Cpl. Marshall Magincalda, who was in on a plot to kill the man but admitted that he did not actually shoot him, hugged his crying family after his sentence was read.
"I get to go home," said the 24-year-old Magincalda, whose rank will be reduced to private. "I'm still in the Marine Corps. I didn't get discharged."
Magincalda is the second Marine sentenced to time served --- in his case it was 448 days. The squad's leader, Sgt. Lawrence Hutchins, is awaiting sentencing on murder charges. Five others pleaded guilty and received jail sentences.
Although Magincalda could have been sentenced to life in prison for his conviction for conspiracy to commit murder, larceny and housebreaking, prosecutors on Thursday asked the jury to send him to jail for 10 years.
But the jury, made up entirely of veterans of the Iraq war, rejected jail, opting to allow Magincalda to stay in the Marine Corps.
The Manteca native served in Iraq three times, including vicious firefights in Fallujah where he saw his buddies die. On Thursday, Magincalda's psychiatrist testified that Magincalda suffers from severe post-traumatic stress disorder.
Two weeks ago, a jury also rejected jail time for one of Magincalda's accused squad mates, even though that man had faced up to life in prison for his conviction for kidnapping and conspiracy.
A jury is still deciding on a sentence for Hutchins, who was convicted Thursday of murder and other charges in the same incident. Prosecutors in that case want the squad leader to go to military prison for 30 years. He is the first Marine convicted of murder by a military jury for killing an Iraqi since the start of the war.
Hutchins' jury began deliberating his fate this morning.
In a courtroom two buildings down, as he listened to his own sentence, Magincalda said his thoughts were with Hutchins.

______

▸ **Goal a**
Duplicate the passage of the sentencing article between "Although Magincalda could" and "for 10 years.", inclusive.

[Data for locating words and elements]

______

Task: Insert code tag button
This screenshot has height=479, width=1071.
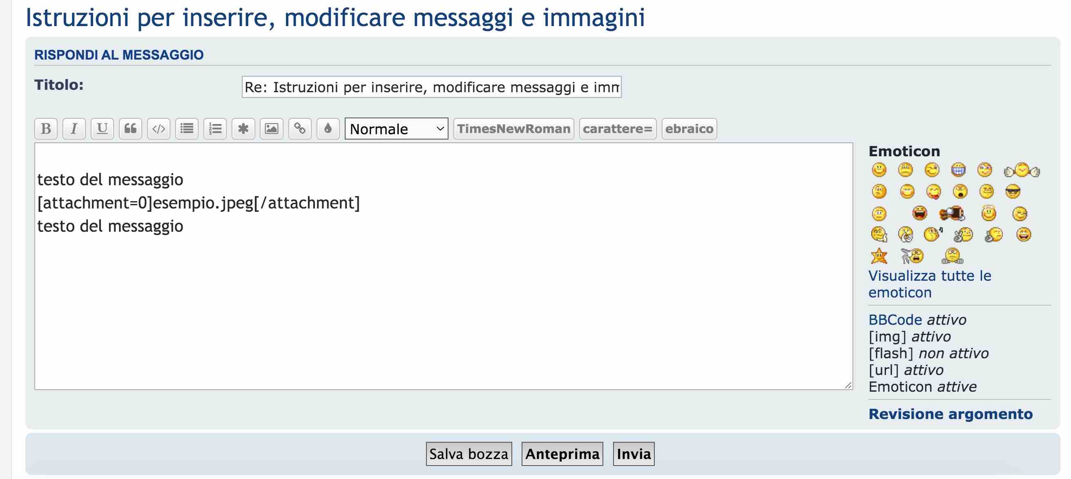Action: click(159, 129)
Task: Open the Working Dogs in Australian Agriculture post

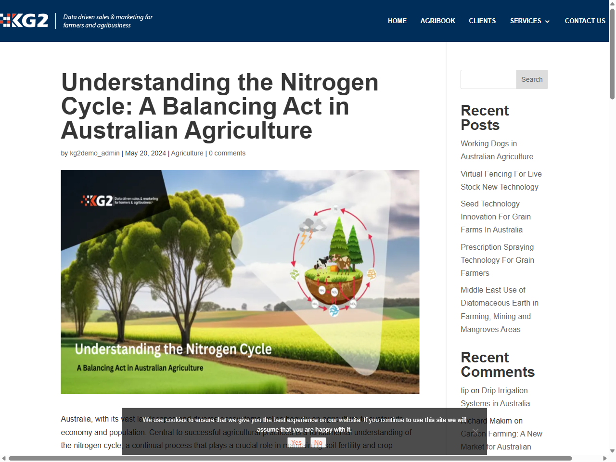Action: (497, 150)
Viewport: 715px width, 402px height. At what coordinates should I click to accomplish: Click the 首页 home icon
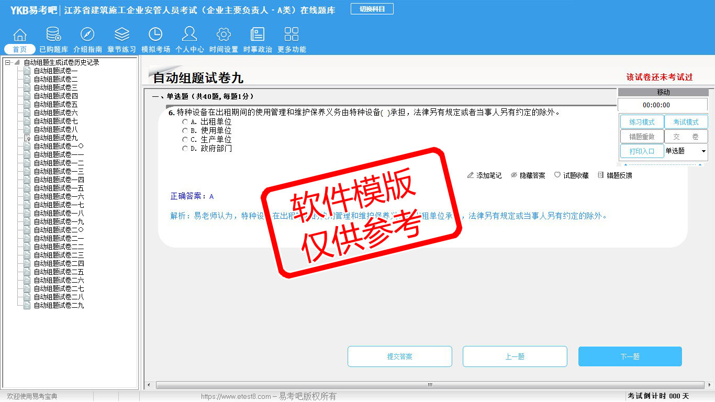coord(20,35)
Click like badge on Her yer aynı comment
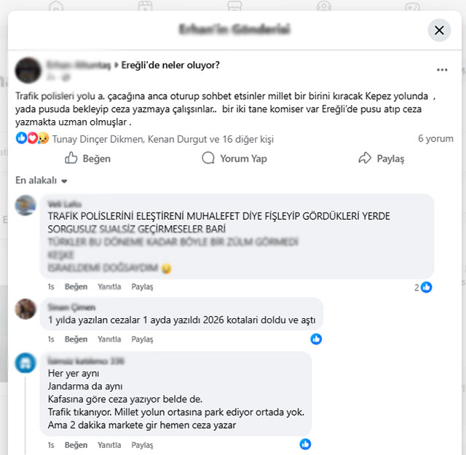This screenshot has width=466, height=455. pyautogui.click(x=305, y=444)
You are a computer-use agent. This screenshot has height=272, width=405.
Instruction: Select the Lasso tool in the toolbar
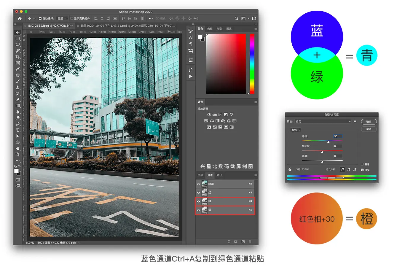tap(18, 44)
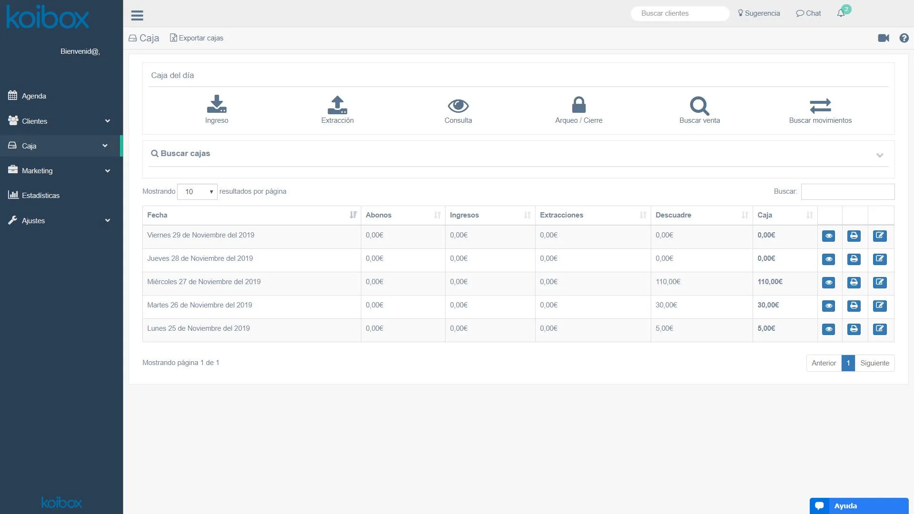Click the Siguiente pagination button
This screenshot has height=514, width=914.
874,363
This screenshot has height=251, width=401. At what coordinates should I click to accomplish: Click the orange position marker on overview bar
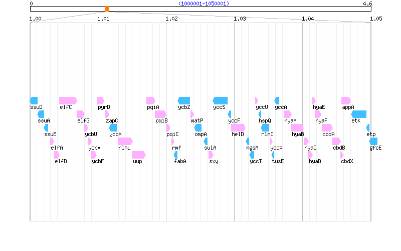[x=107, y=9]
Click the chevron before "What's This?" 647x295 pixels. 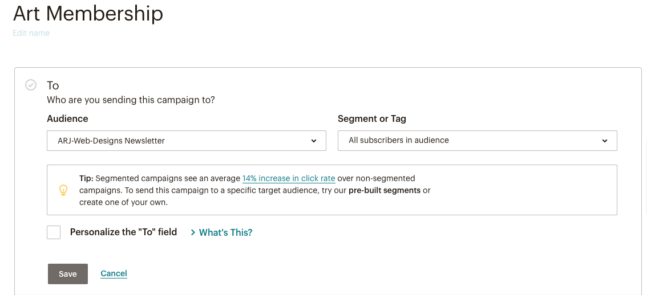193,232
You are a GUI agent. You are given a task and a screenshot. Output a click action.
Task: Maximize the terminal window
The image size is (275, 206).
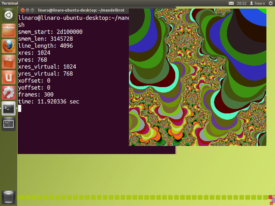click(33, 9)
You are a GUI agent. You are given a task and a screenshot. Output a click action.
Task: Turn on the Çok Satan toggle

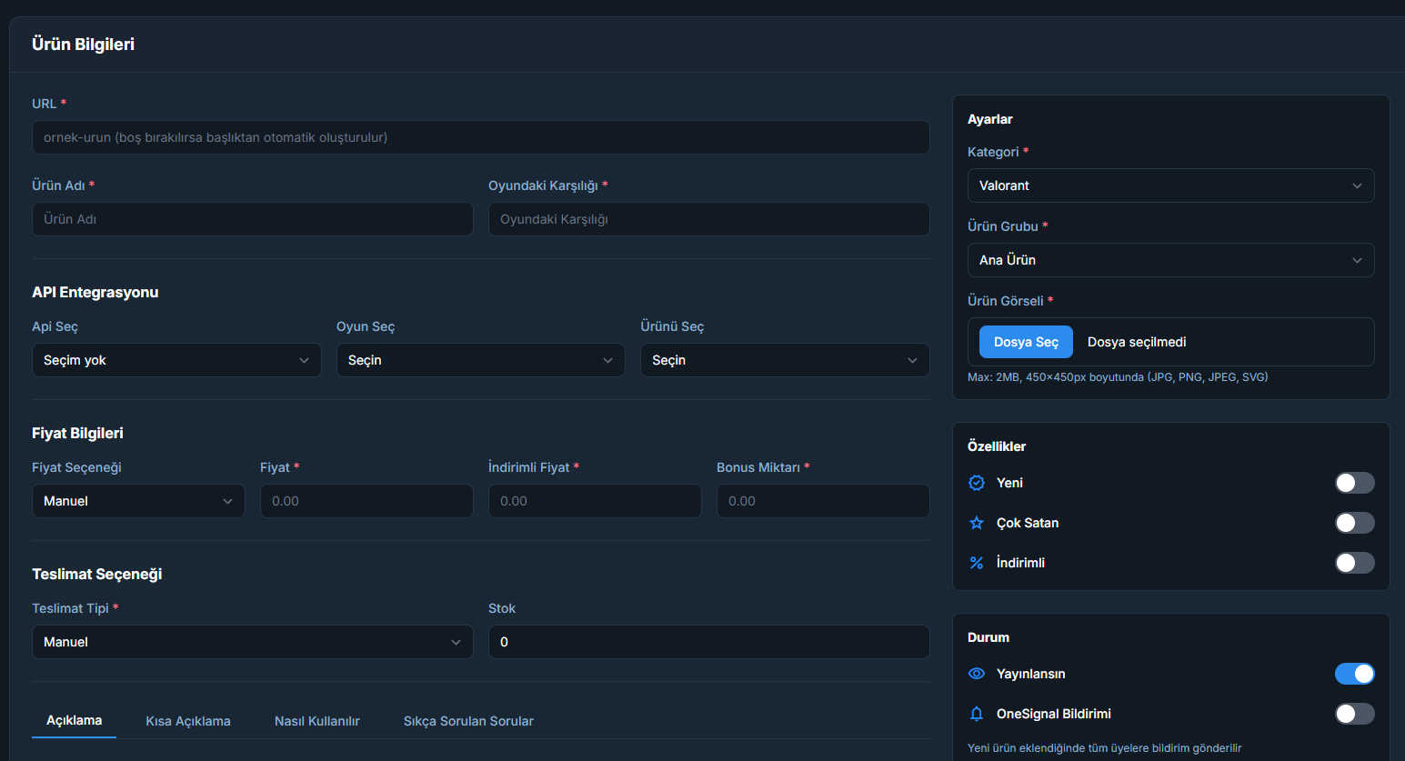pos(1354,523)
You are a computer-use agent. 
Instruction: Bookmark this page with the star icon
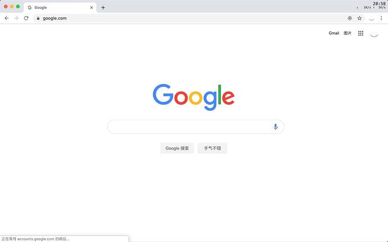[x=359, y=19]
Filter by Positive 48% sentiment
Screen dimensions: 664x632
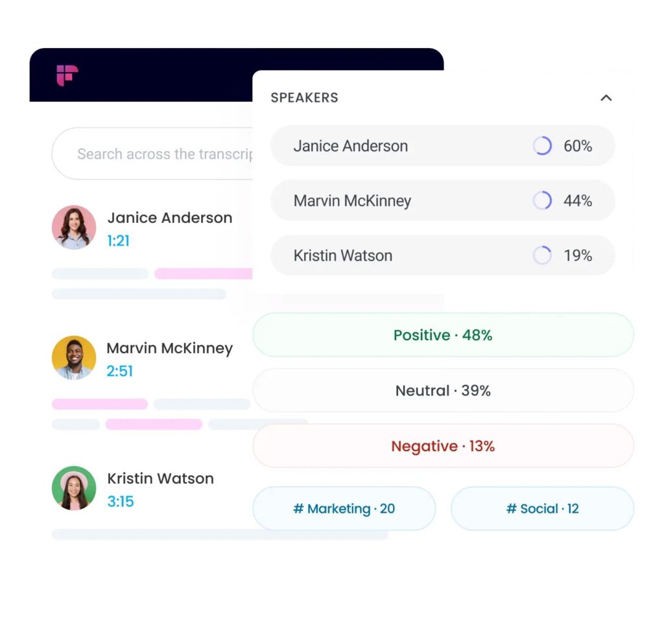443,335
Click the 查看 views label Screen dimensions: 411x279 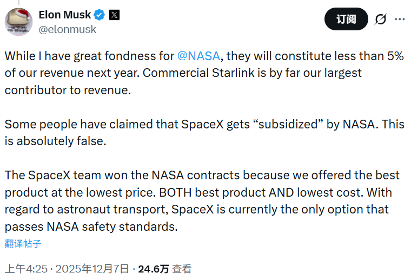coord(182,269)

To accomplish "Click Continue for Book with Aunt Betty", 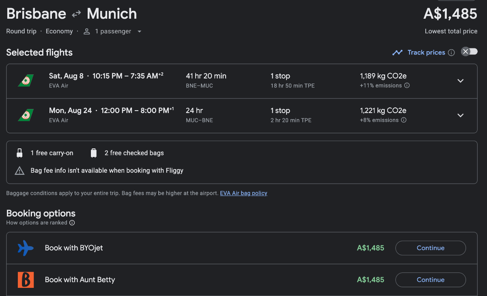I will [x=430, y=280].
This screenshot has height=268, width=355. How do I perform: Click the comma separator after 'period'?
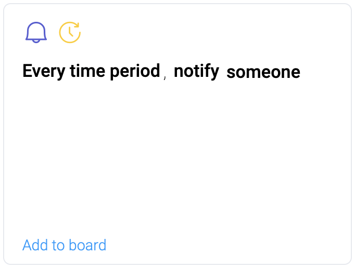pyautogui.click(x=165, y=77)
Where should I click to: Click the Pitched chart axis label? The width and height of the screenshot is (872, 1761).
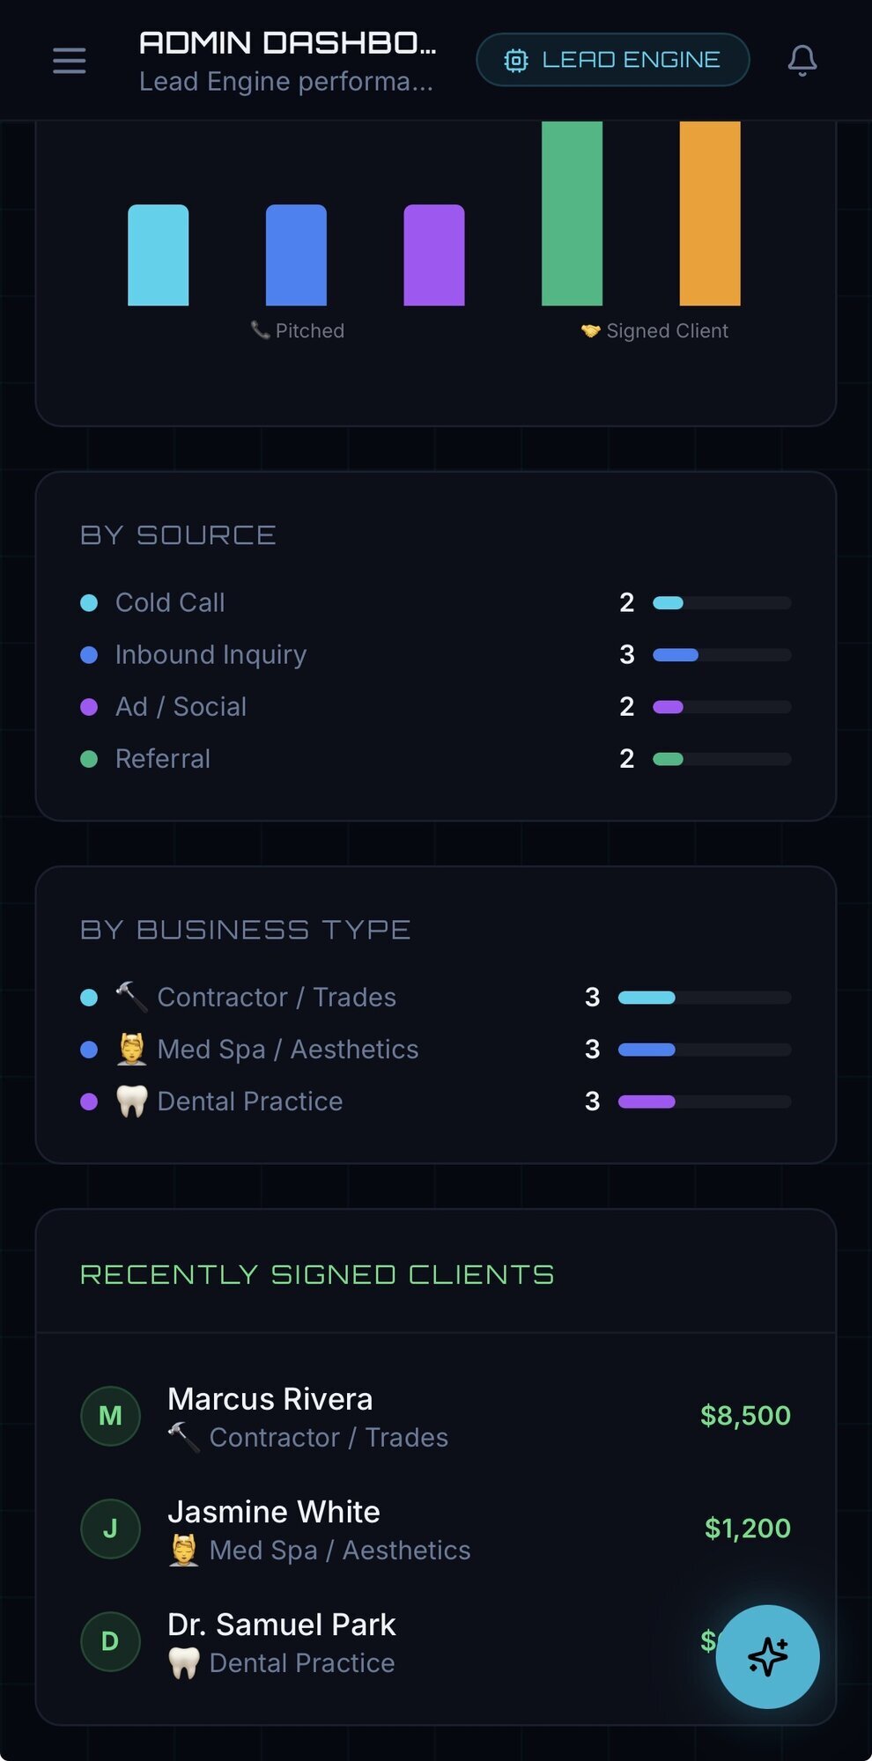pos(299,331)
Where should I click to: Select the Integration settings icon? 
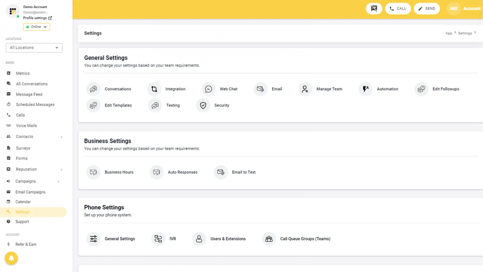[154, 89]
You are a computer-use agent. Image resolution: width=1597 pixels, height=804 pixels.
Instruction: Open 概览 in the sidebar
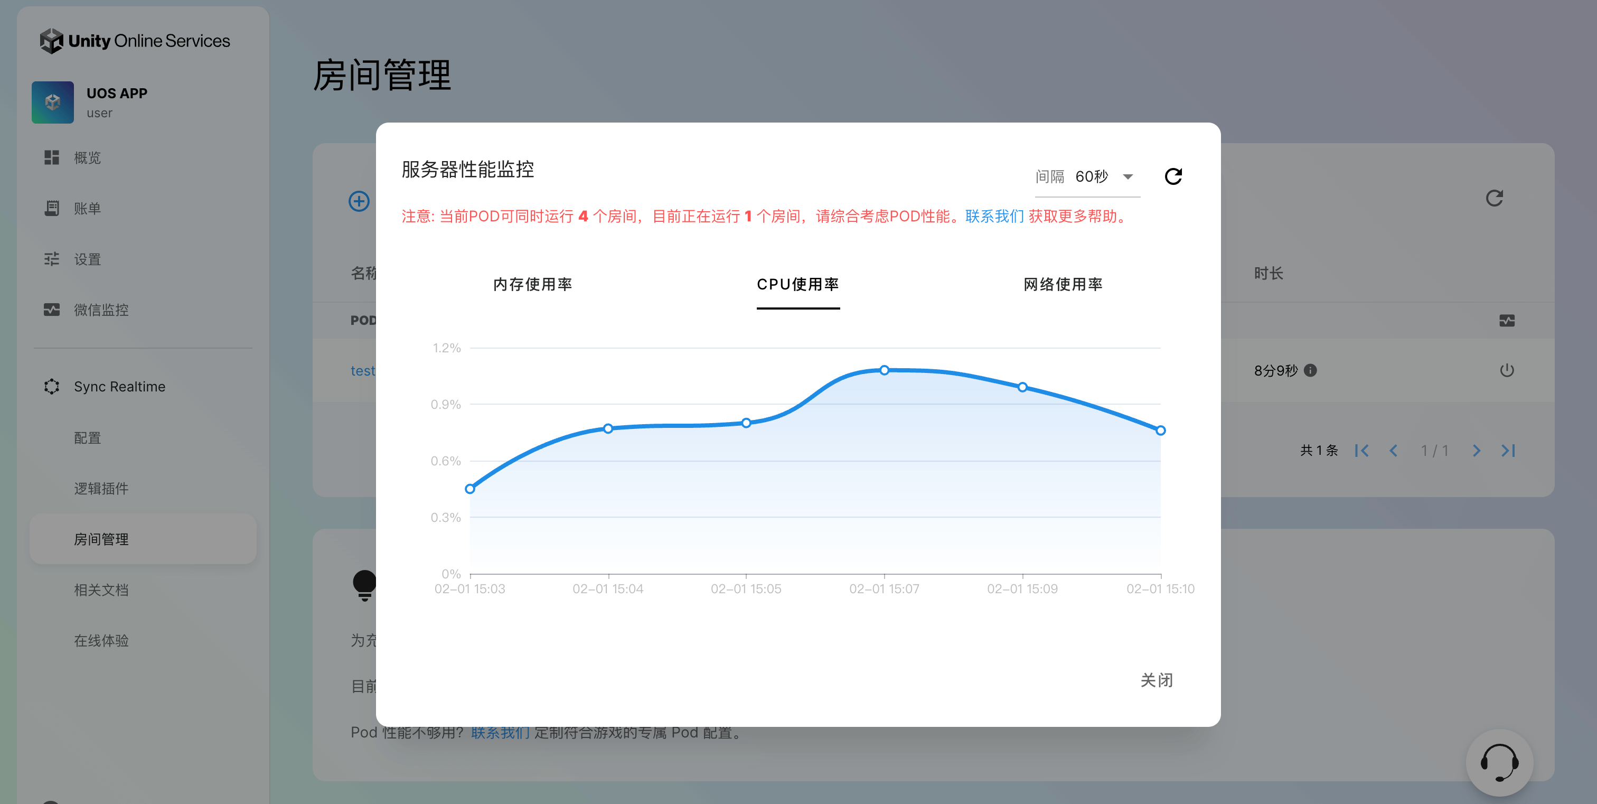87,158
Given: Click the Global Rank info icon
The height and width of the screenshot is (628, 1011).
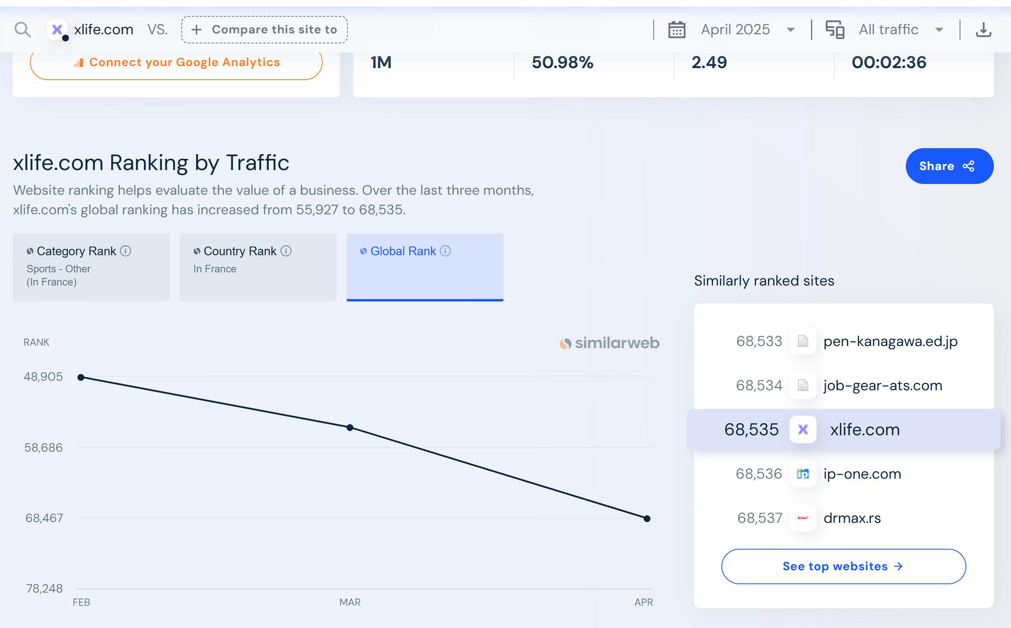Looking at the screenshot, I should coord(445,251).
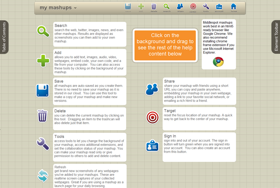Screen dimensions: 280x188
Task: Select the Share help text card
Action: pos(199,91)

______

▸ **Goal b**
Set down the lines of the listing from the one holding "This screenshot has height=268, width=355." through the end of the listing, both included, and leave out the pictures.

▸ **Output a**
Although Magincalda could have been sentenced to life in prison for his conviction for conspiracy to commit murder, larceny and housebreaking, prosecutors on Thursday asked the jury to send him to jail for 10 years.

▸ **Output b**
This screenshot has height=268, width=355. How do I perform: Click the comma separator after 'period'?
pyautogui.click(x=165, y=77)
Where should I click to: Click the Pitched chart axis label? The width and height of the screenshot is (872, 1761).
pos(299,331)
Where should I click to: Select the Integration settings icon? 
[154, 89]
You are a computer-use agent. Image resolution: width=1597 pixels, height=804 pixels.
Instruction: Open 概览 in the sidebar
87,158
Given: Click the Global Rank info icon
The height and width of the screenshot is (628, 1011).
Looking at the screenshot, I should coord(445,251).
Screen dimensions: 280x188
Task: Select the Share help text card
Action: pos(199,91)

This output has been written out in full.